Dua eksekutif lainnya dari Bitfinex dan Tether – Kepala Penasihat Stuart Hoegner dan CEO Jean-Louis van Der Velde – masing-masing memiliki 15% saham di penerbit stablecoin saat itu. Pemilik keempat adalah seorang pengusaha yang dikenal sebagai Christopher Harborne di Inggris yang mengendalikan 13% saham Tether.

Pertanyaan Tentang Stabilitas Tambatan dan Kontrol Terhadapnya

Ini bukan pertama kalinya pertanyaan diajukan tentang stabilitas Tether. Berbagai laporan di masa lalu mengklaim bahwa Tether tidak memiliki cadangan yang cukup untuk mendukung likuiditas semua aset USDT yang beredar.
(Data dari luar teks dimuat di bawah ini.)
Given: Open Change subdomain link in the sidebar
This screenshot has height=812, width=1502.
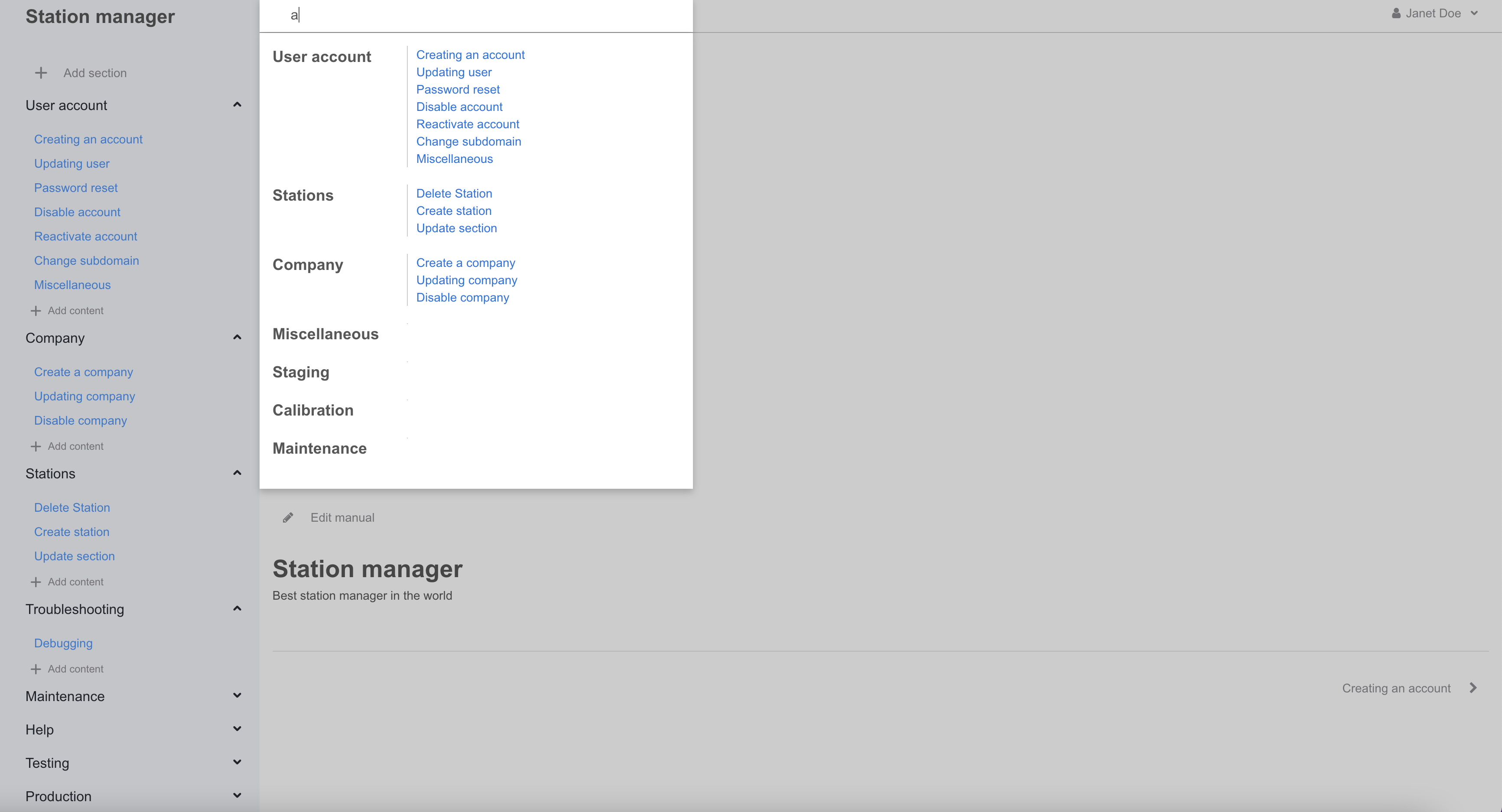Looking at the screenshot, I should (86, 260).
Sementara para pendiri Tether telah membantah semua tuduhan di masa lalu, para pendiri belum mengungkapkan tentang cara mereka beroperasi. Namun terlepas dari beberapa tuduhan terhadap perusahaan, Tether telah berhasil melewati pembantaian crypto di masa lalu. Mengutip pengungkapan terbaru perusahaan, Wall Street Journal melaporkan:

“Aset Tether sedikit melebihi nilai tether yang beredar, sehingga hanya memiliki bantalan tipis terhadap kerugian. Naiknya suku bunga kemungkinan telah menciptakan rejeki nomplok bernilai miliaran dolar bagi pemilik Tether, tetapi volatilitas di pasar crypto menimbulkan pertanyaan tentang stabilitas tether”.

Tahun lalu, stablecoin USDT Tether mengalami de-pegging dari USD pada dua kesempatan. Satu saat runtuhnya Terra pada Mei 2022 dan satu lagi saat runtuhnya Terra FTX pertukaran pada November 2022. Bith adalah saat penarikan besar-besaran di ruang crypto. Namun, stablecoin USDT telah memulihkan pasaknya sejak itu.
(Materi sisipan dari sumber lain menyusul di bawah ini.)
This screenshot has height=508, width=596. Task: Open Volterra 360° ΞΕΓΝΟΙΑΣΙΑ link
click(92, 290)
Mengomentari artikel WSJ, Tether CTO Paolo Ardoino terkenal bahwa “semakin banyak artikel badut, semakin banyak tambatan tumbuh. Orang-orang memahami bahwa Tether mendukung kebebasan dan inklusi. Ini mengecewakan MSM. Pada akhirnya pelubang kertas juga akan merusak media”.
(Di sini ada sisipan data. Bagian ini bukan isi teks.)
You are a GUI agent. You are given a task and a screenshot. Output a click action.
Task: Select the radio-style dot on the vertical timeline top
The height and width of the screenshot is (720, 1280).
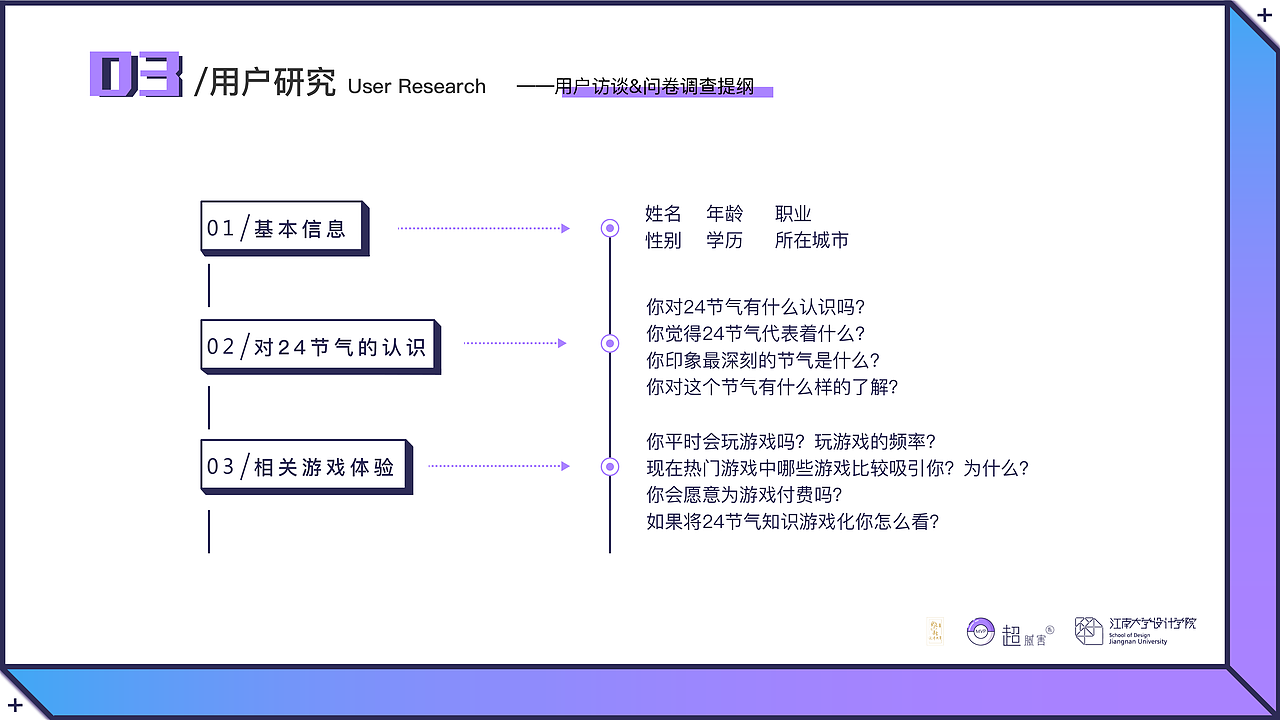coord(610,228)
Berita Altcoin, Berita Blockchain, Berita Cryptocurrency, Berita

Bhushan Akolkar

Bhushan adalah penggemar FinTech dan memiliki bakat yang baik dalam memahami pasar keuangan. Minatnya dalam bidang ekonomi dan keuangan menarik perhatiannya ke pasar Teknologi Blockchain dan Cryptocurrency yang baru muncul. Dia terus menerus dalam proses belajar dan membuat dirinya termotivasi dengan berbagi pengetahuan yang diperolehnya. Di waktu senggang ia membaca novel fiksi thriller dan kadang-kadang menjelajahi keterampilan kulinernya.